「ちょっと月まで」 誰もが気軽に行ける日は近いのか? 夢とロマンで語る時代は終わった
一般人の月旅行が夢物語ではなくなっている。月資源の商取引も可能となった現状を解説する。
「ちょっと月まで」誰もが気軽に月面へ行ける時代へ

ispaceは、一連のミッションで技術検証を重ねつつ、水資源探査を中心とした月の情報収集を行い、地球から月への輸送サービスプラットフォームの構築を目指す、としている。

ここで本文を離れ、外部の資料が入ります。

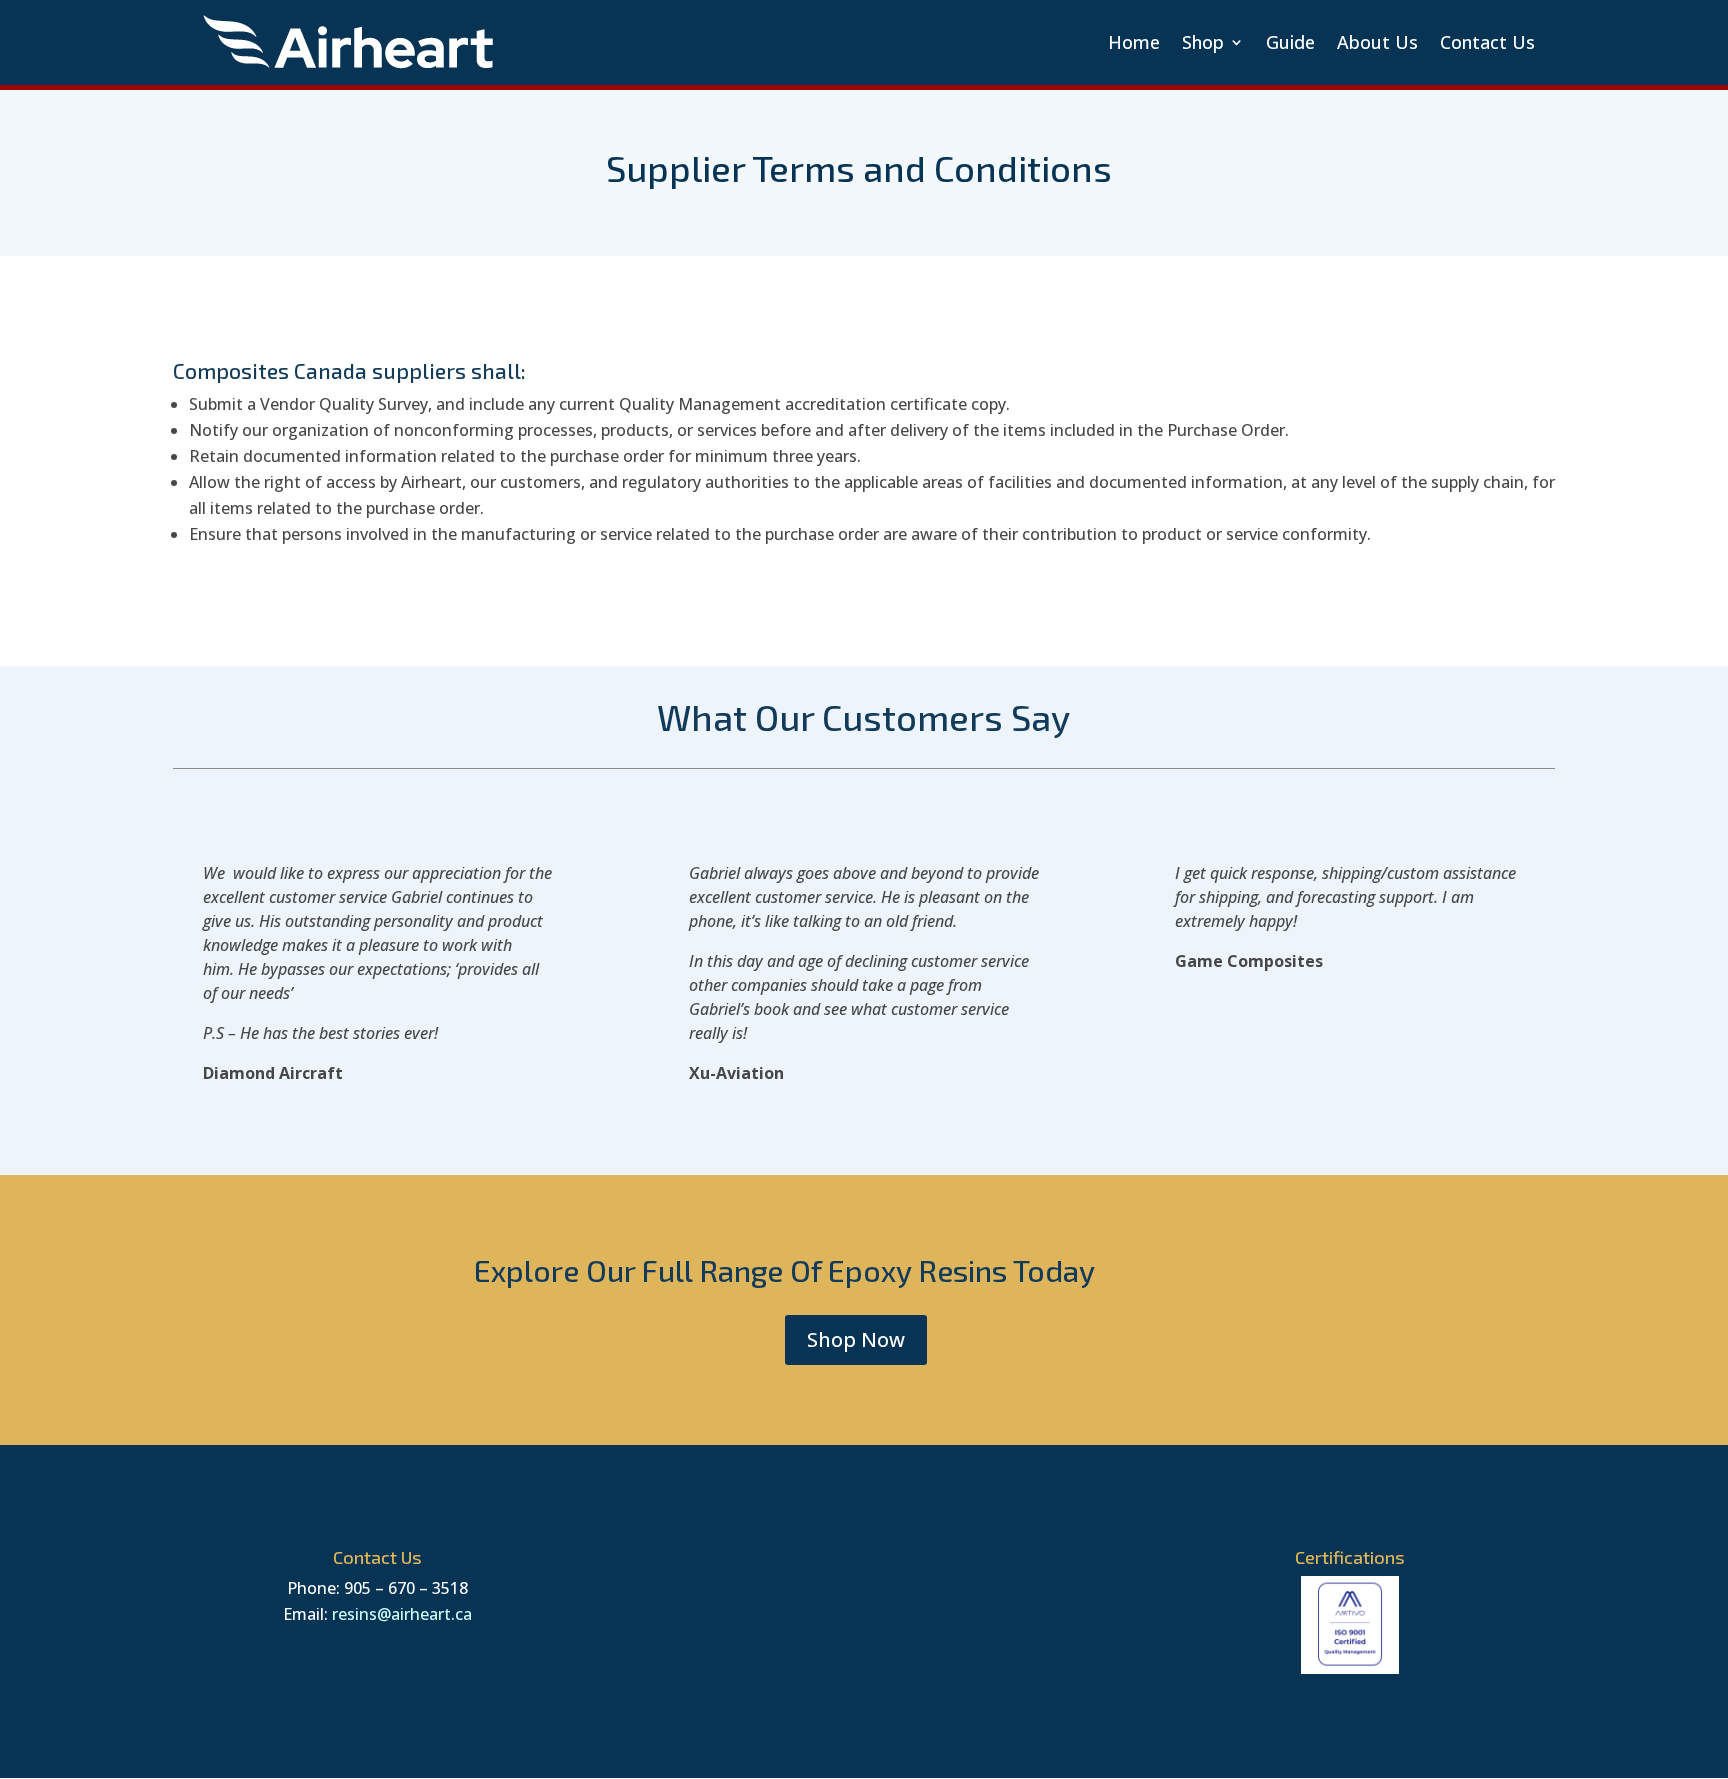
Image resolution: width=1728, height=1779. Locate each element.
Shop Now (856, 1339)
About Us (1377, 42)
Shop (1203, 42)
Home (1134, 42)
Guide (1290, 42)
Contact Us (1487, 42)
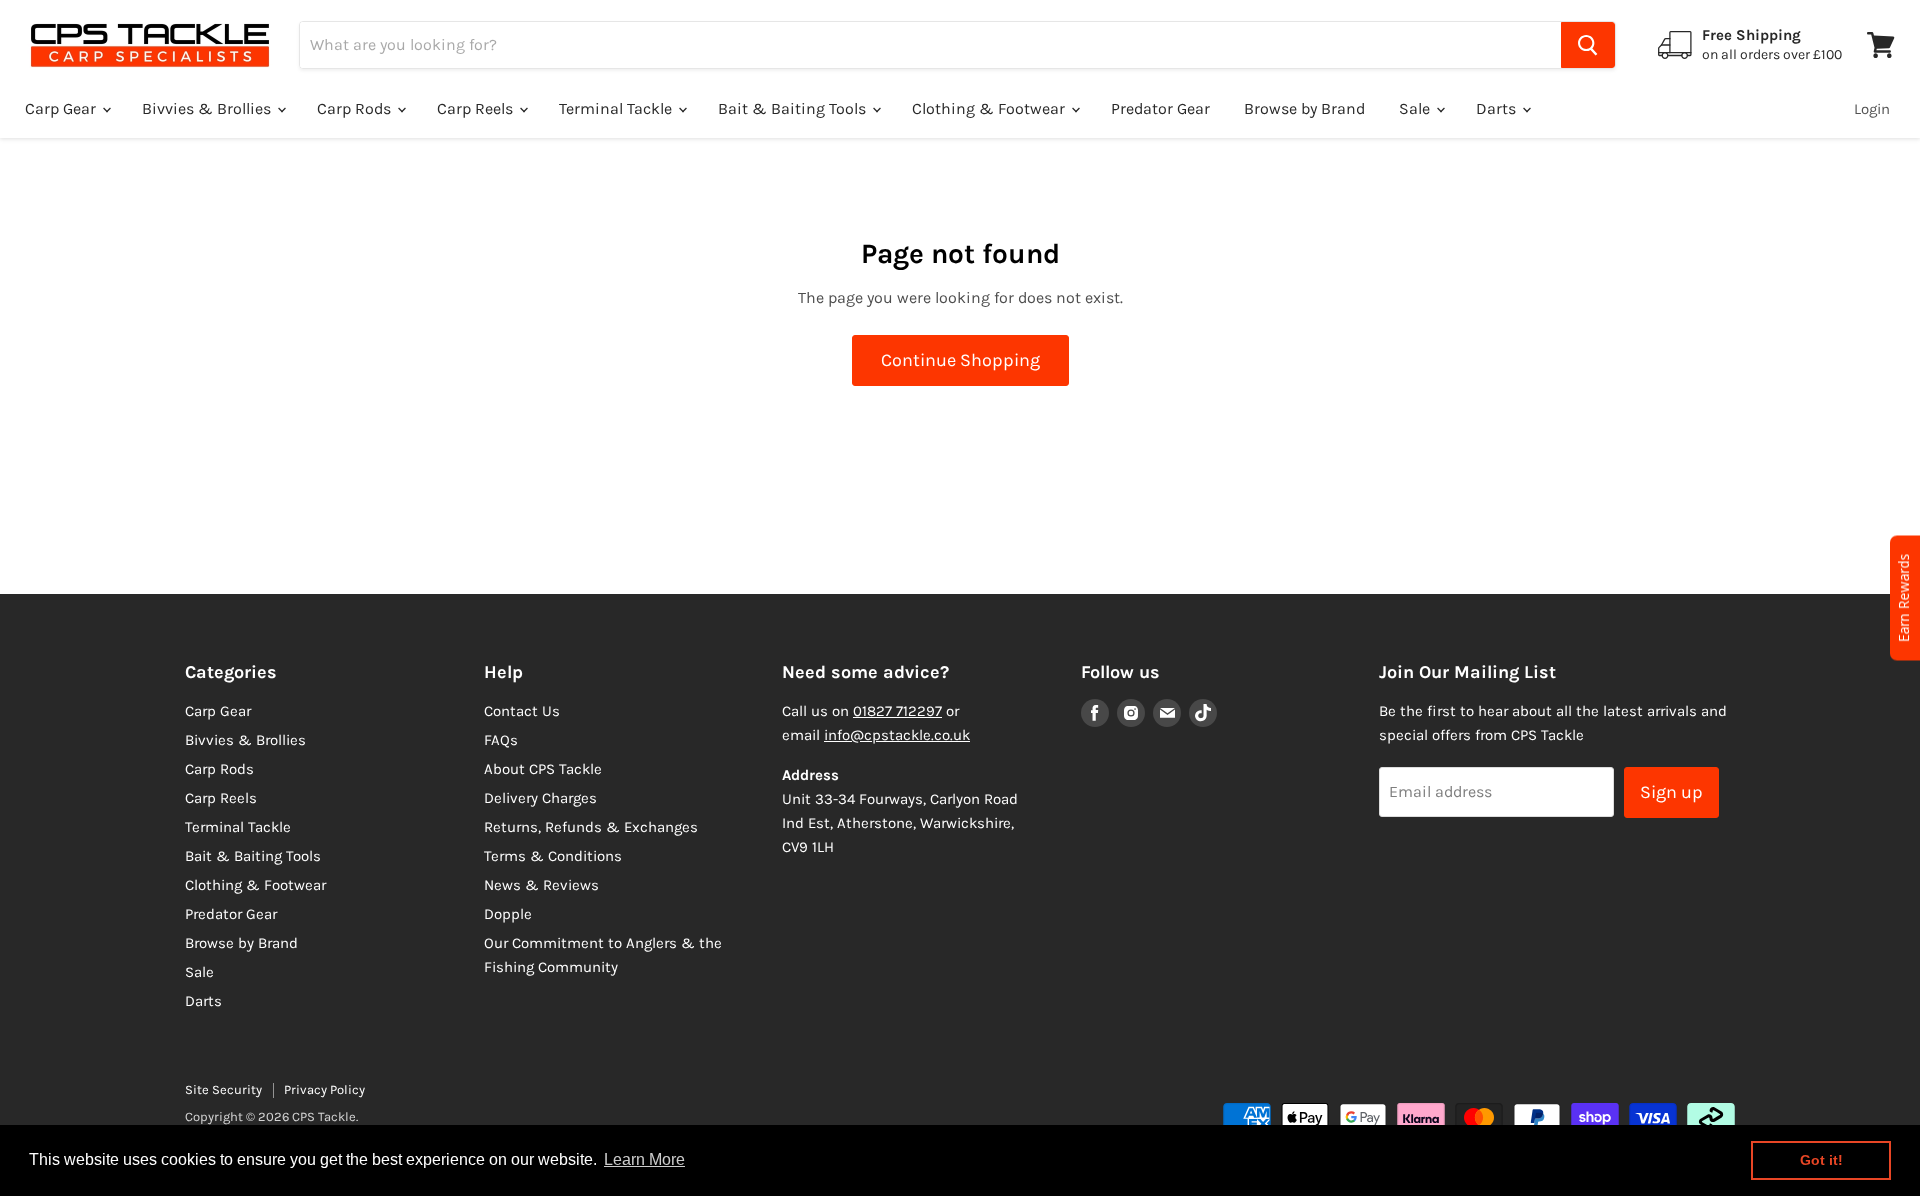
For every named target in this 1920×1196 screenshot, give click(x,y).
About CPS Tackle (543, 769)
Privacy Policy (324, 1089)
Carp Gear (62, 108)
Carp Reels (477, 108)
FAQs (501, 740)
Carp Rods (356, 108)
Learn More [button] (644, 1159)
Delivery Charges (540, 798)
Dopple (508, 914)
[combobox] (930, 45)
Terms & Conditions (553, 856)
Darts (1498, 108)
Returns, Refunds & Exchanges (591, 827)
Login (1872, 109)
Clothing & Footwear (990, 108)
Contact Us (522, 711)
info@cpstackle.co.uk (897, 735)
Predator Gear (1160, 108)
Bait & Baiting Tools (794, 108)
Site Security (223, 1089)
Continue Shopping (960, 360)
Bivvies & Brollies (208, 108)
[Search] (1588, 45)
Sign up (1671, 792)
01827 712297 (897, 711)
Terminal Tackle (617, 108)
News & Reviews (541, 885)
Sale (1416, 108)
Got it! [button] (1821, 1160)
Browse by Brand (1304, 108)
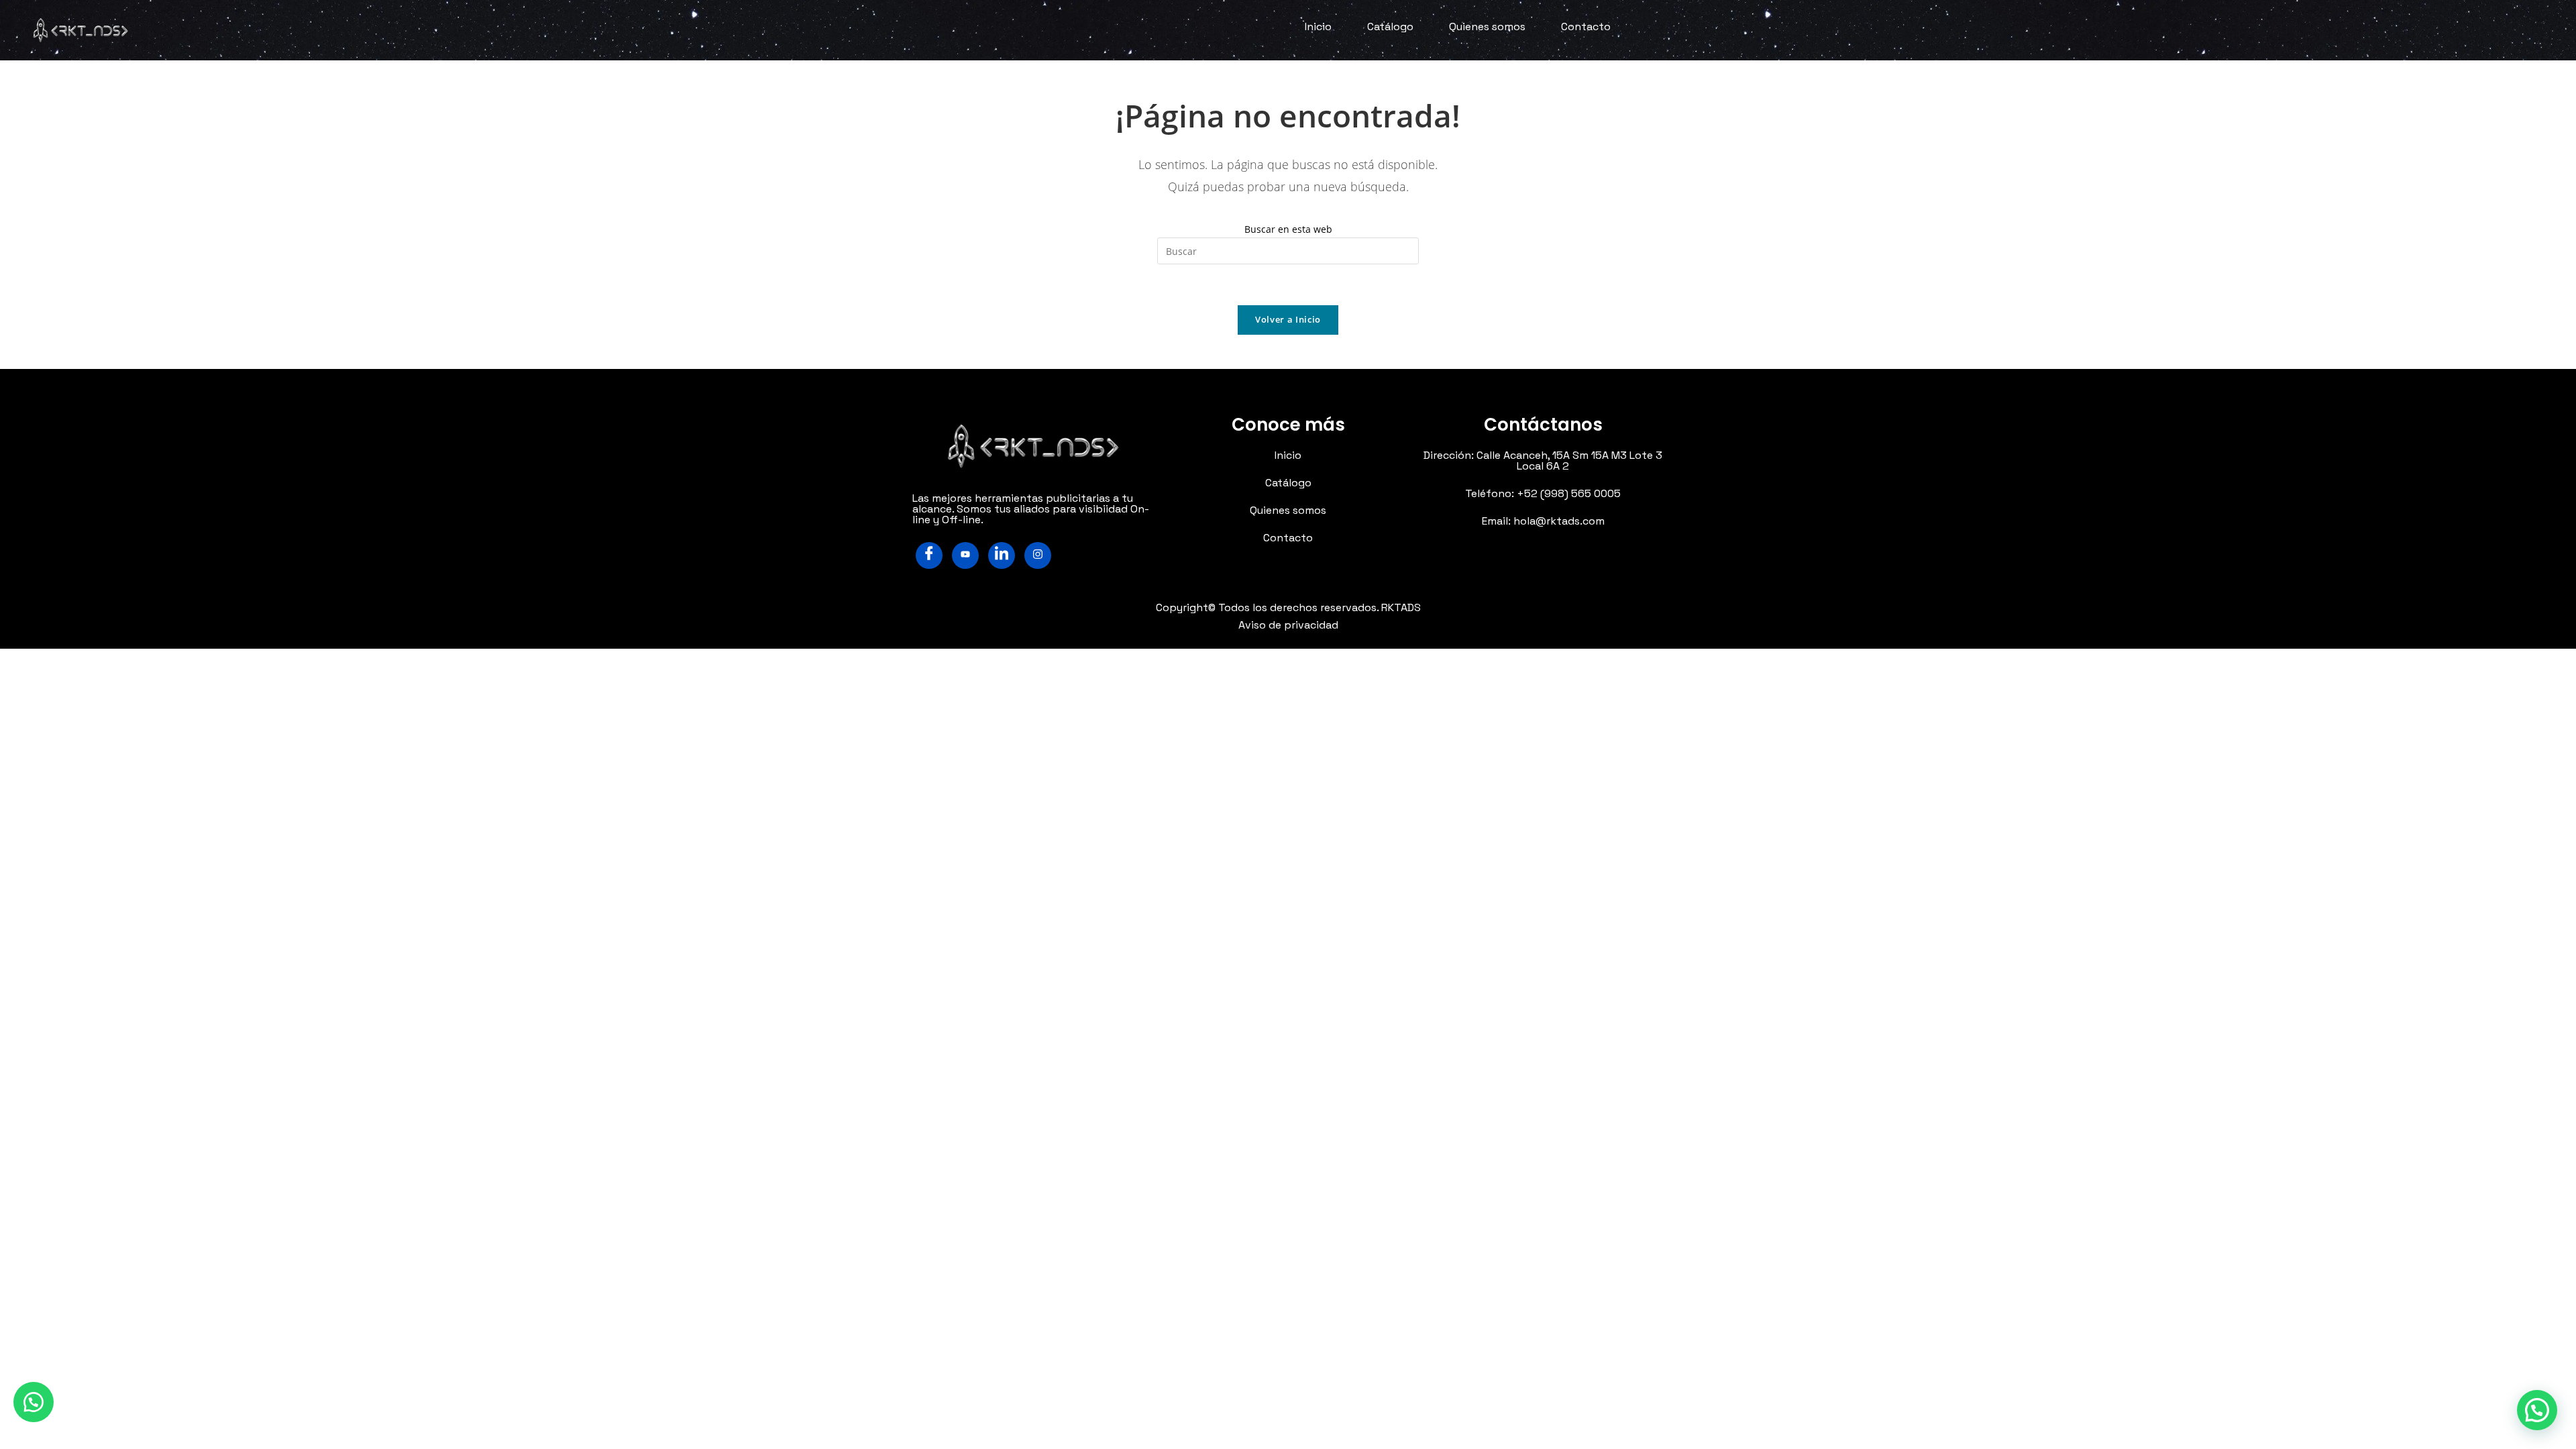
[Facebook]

その輸送サービスの足掛かりとして、今回のミッションでは、宇宙航空研究開発機構(JAXA)の変形型月面ロボットや、日本特殊陶業(名古屋市)の固体電池、ロックバンド・サカナクションが作曲したHAKUTOの応援歌「SORATO」の楽曲音源を収録したミュージックディスクなどが搭載される。
宇宙事業は国を挙げてのプロジェクトとはいうものの、これまでは研究機関が取り組むもの、というイメージがあった。しかし、今回のミッションは民間企業主導で行われており、かつ誰もが知るような企業やアーティストが関わっているため、宇宙の存在をぐっと身近に感じさせてくれている気がする。
「ちょっと月まで行ってくる」。誰もがそんな気軽さで、ネットで買った月の土地を実際に見に行ったり、その地へ物を運んだりできる日も近いのかもしれない。夢とロマンだけで月が語られる時代が終わりを告げようとしていると思うと、寂しい気もする。一方で、将来の資産形成のために、今のうちに月の土地を買っておくのもいいかもしれない……などと、現実的なことを考えたりもする今日この頃だ。